[Date Prev][Date Next] [Chronological] [Thread] [Top]

ITS#3850 hang after deferring : binding



I'm having trouble setting up a test environment to reproduce this 
problem. With a test program that simply binds and unbinds in a tight 
loop, I run out of available sockets after about 60,000 connections. 
Once I run out of sockets all of the test programs exit... And of 
course, no problem manifests while Binding/unbinding for those 60,000 
attempts.

At any rate, the log you've provided shows that some number of Bind 
operations didn't send a result to the client. Unfortunately, I find 
this log suspect because you used syslog instead of an actual debug log 
from stderr, and syslog will drop records when it gets too busy.
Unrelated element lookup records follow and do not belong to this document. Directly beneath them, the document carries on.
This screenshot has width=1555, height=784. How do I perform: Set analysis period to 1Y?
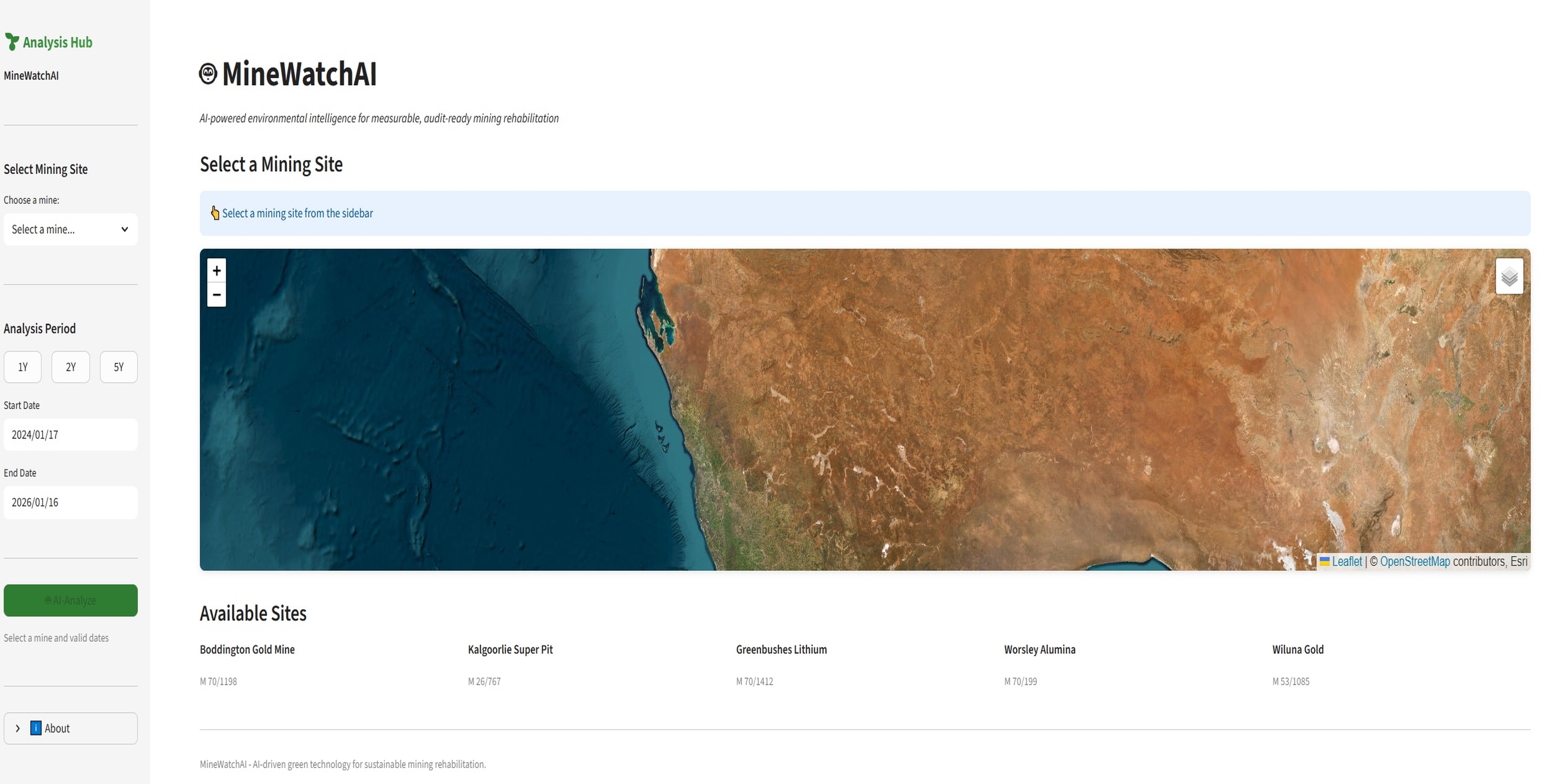23,367
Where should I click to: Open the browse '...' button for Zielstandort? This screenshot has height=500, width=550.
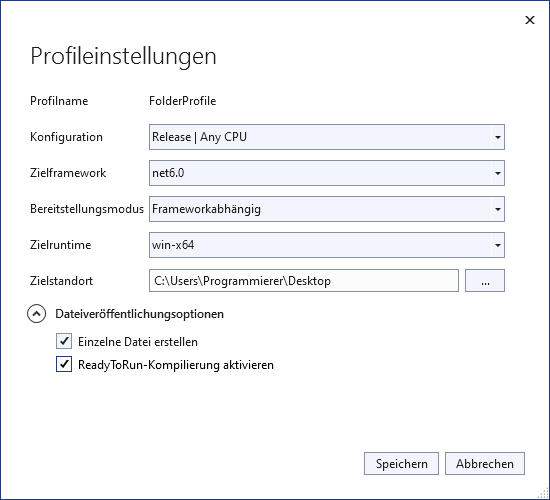485,281
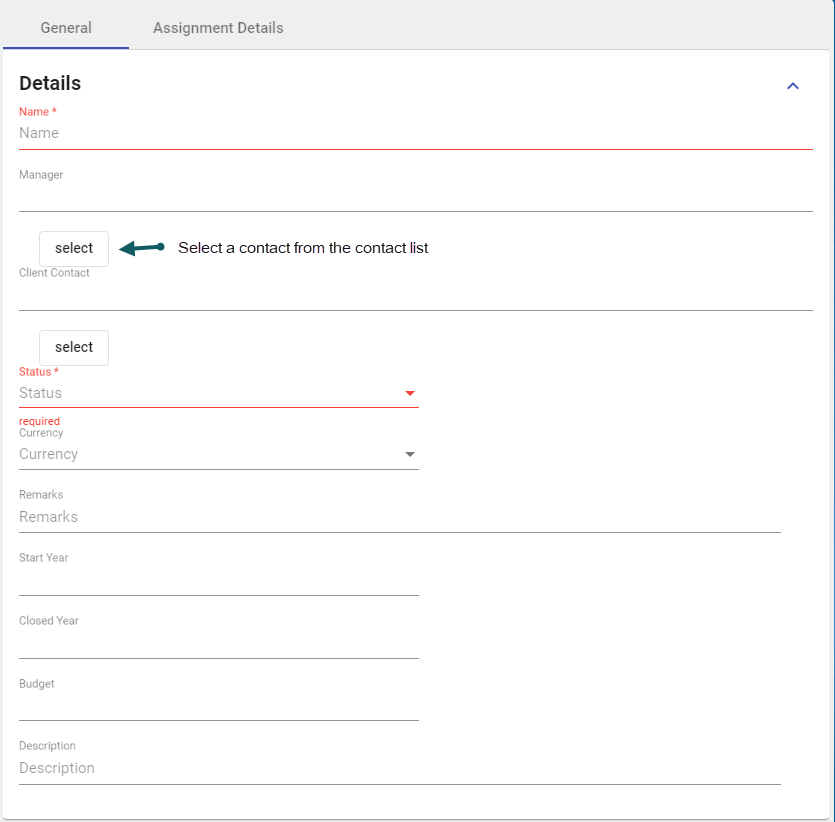Click the grey Currency dropdown arrow
Screen dimensions: 835x822
pos(410,455)
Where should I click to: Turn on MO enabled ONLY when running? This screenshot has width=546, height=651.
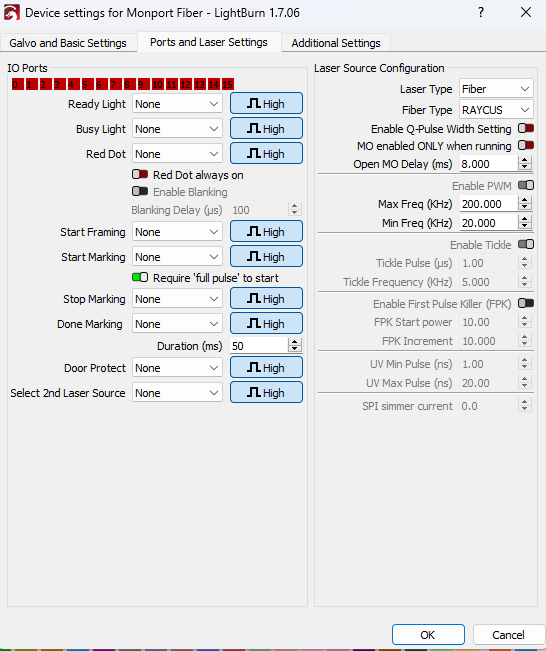[x=526, y=145]
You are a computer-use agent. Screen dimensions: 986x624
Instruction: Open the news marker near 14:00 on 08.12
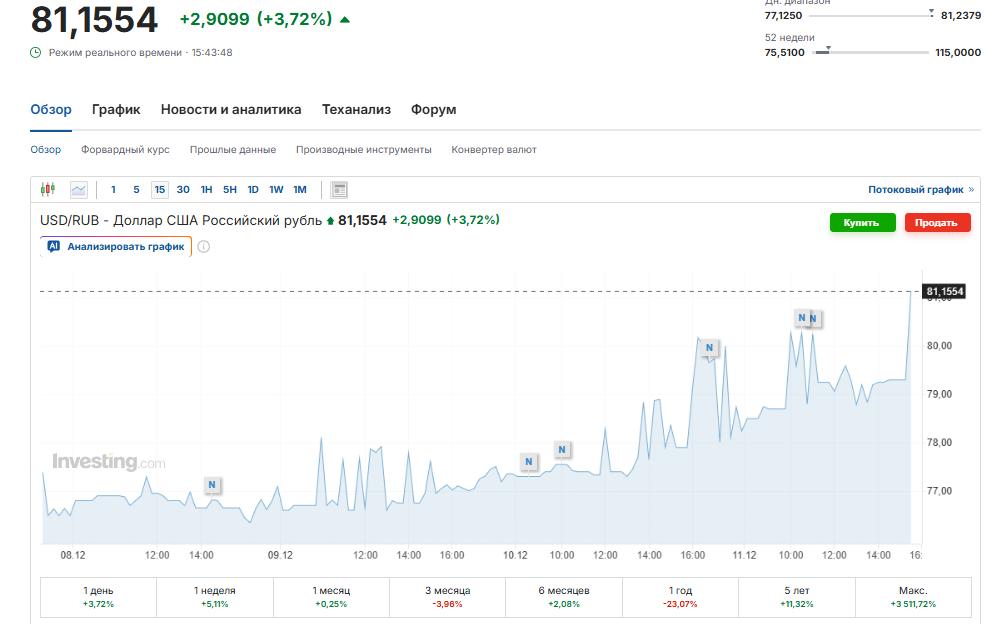[x=212, y=485]
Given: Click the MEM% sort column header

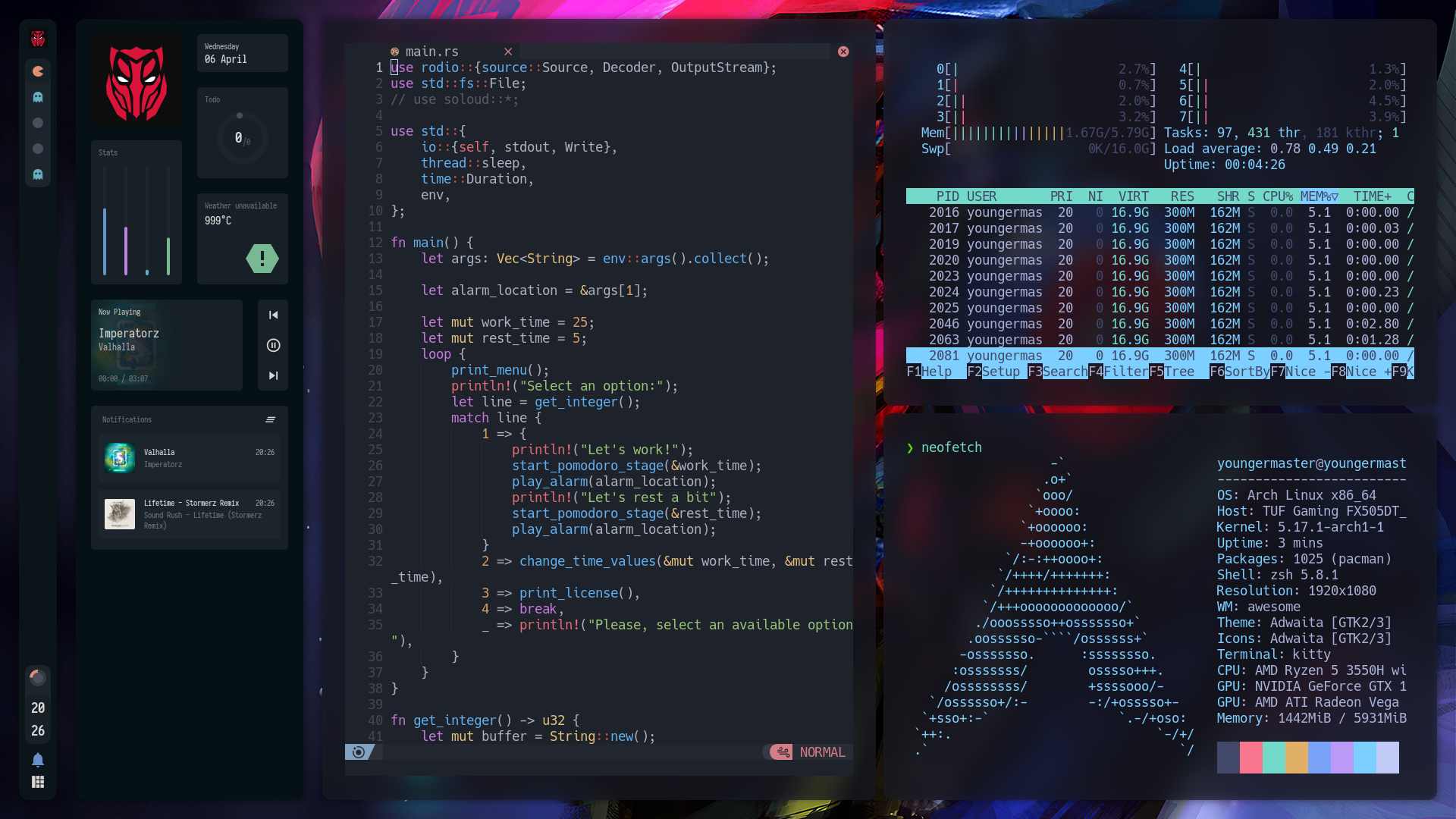Looking at the screenshot, I should tap(1319, 196).

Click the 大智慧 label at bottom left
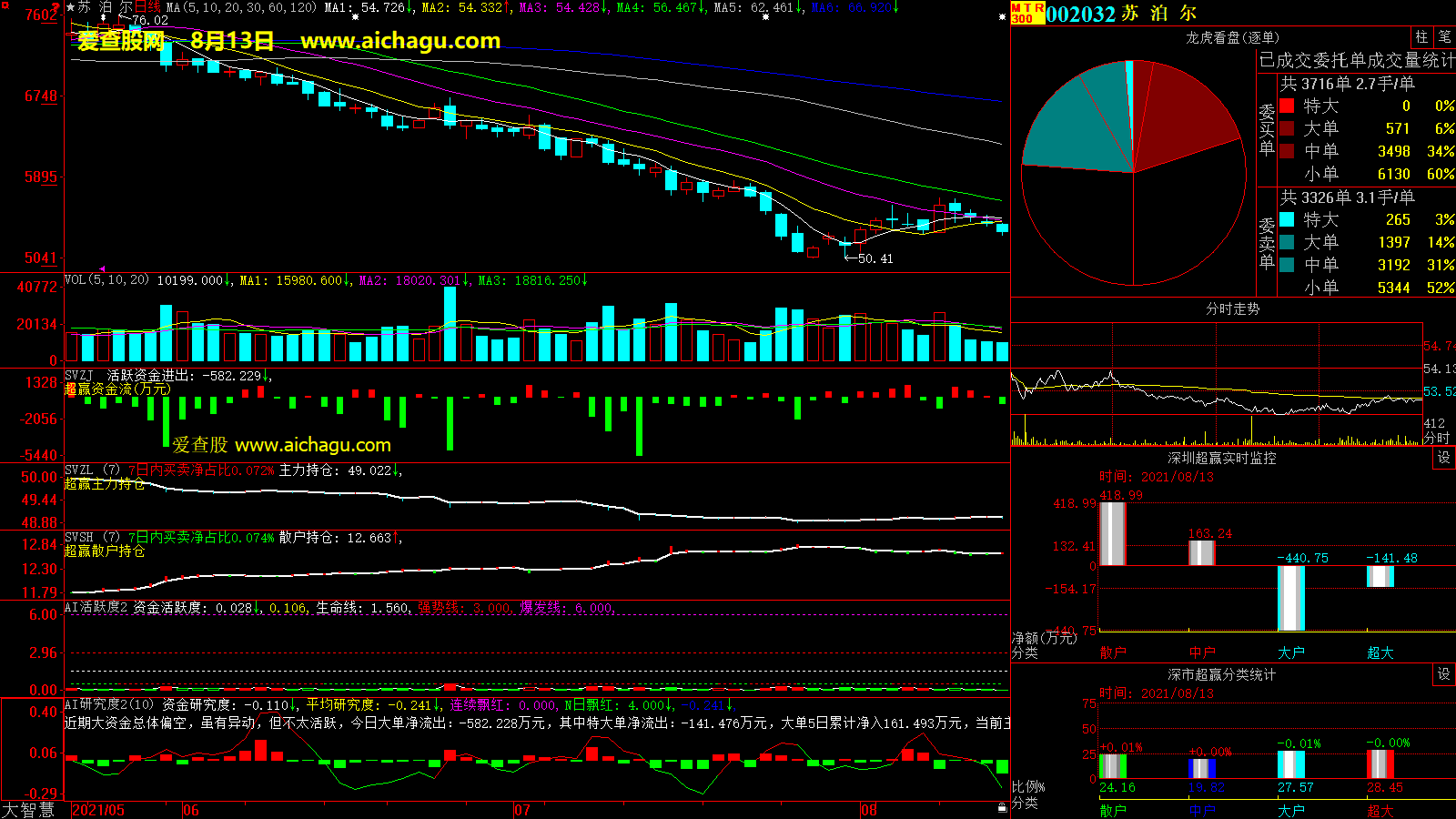(28, 809)
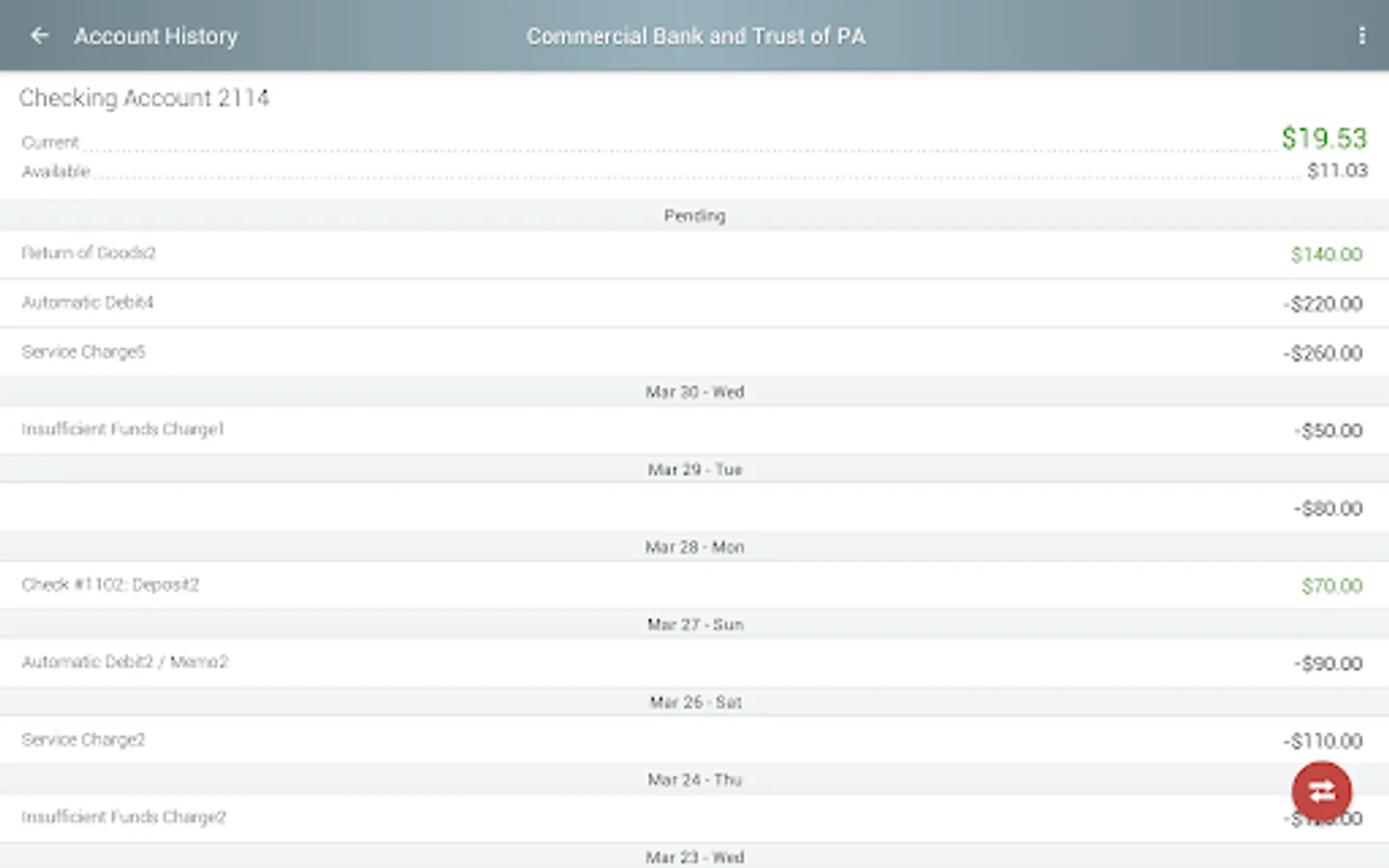Tap the $140.00 pending credit amount
This screenshot has width=1389, height=868.
coord(1326,255)
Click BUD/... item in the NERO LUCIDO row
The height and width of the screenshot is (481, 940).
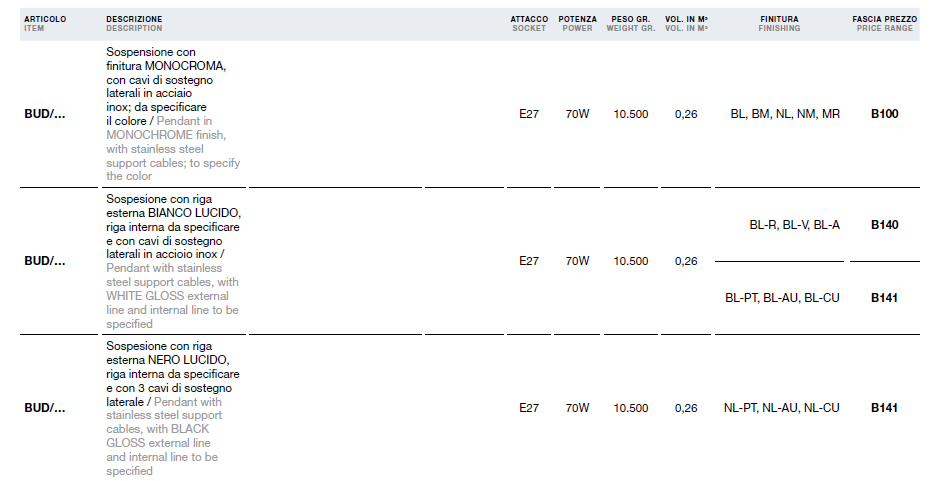45,408
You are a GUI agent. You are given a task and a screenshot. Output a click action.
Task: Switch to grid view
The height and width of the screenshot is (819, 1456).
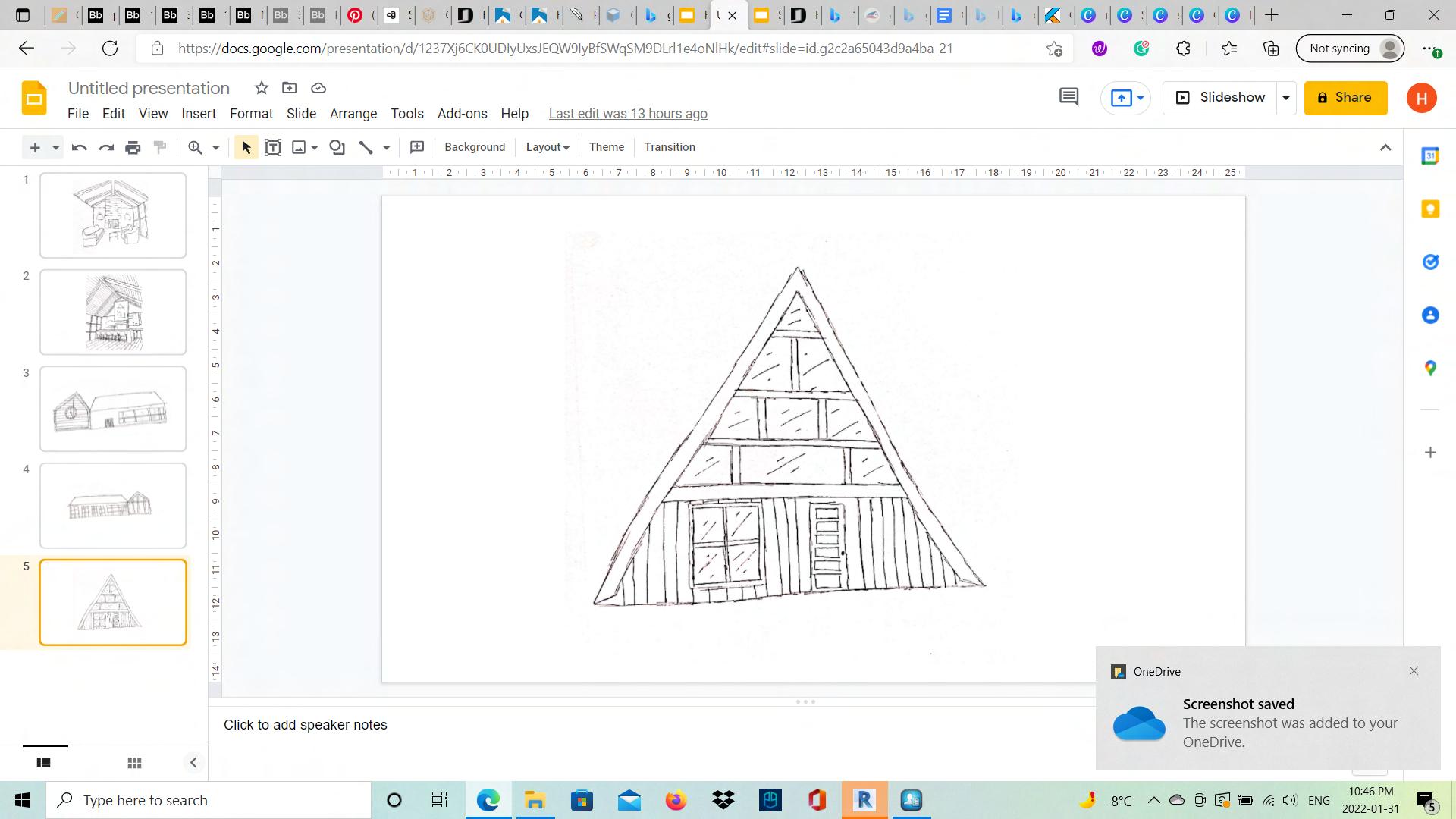pos(134,763)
As a 
general rule, syslog output is useless for debugging; you have to use 
the output from "slapd -d" on stderr when tracing problems.

It is of course possible that the Bind operations are waiting for 
something else to complete before sending their own result back, and so 
the particular connection really does have an outstanding Bind request 
still on it.

I also note that you're using back-ldbm, which has extremely poor 
locking behavior, and this may be a factor in the Binds failing to 
complete. You should try testing again using back-bdb or back-hdb. If 
you can reproduce the problem, you should attach to the slapd with gdb 
and get a stack trace of all the running threads, so we can see what 
slapd is doing when the hangs occur.

-- 
  -- Howard Chu
  Chief Architect, Symas Corp.  http://www.symas.com
  Director, Highland Sun        http://highlandsun.com/hyc
  OpenLDAP Core Team            http://www.openldap.org/project/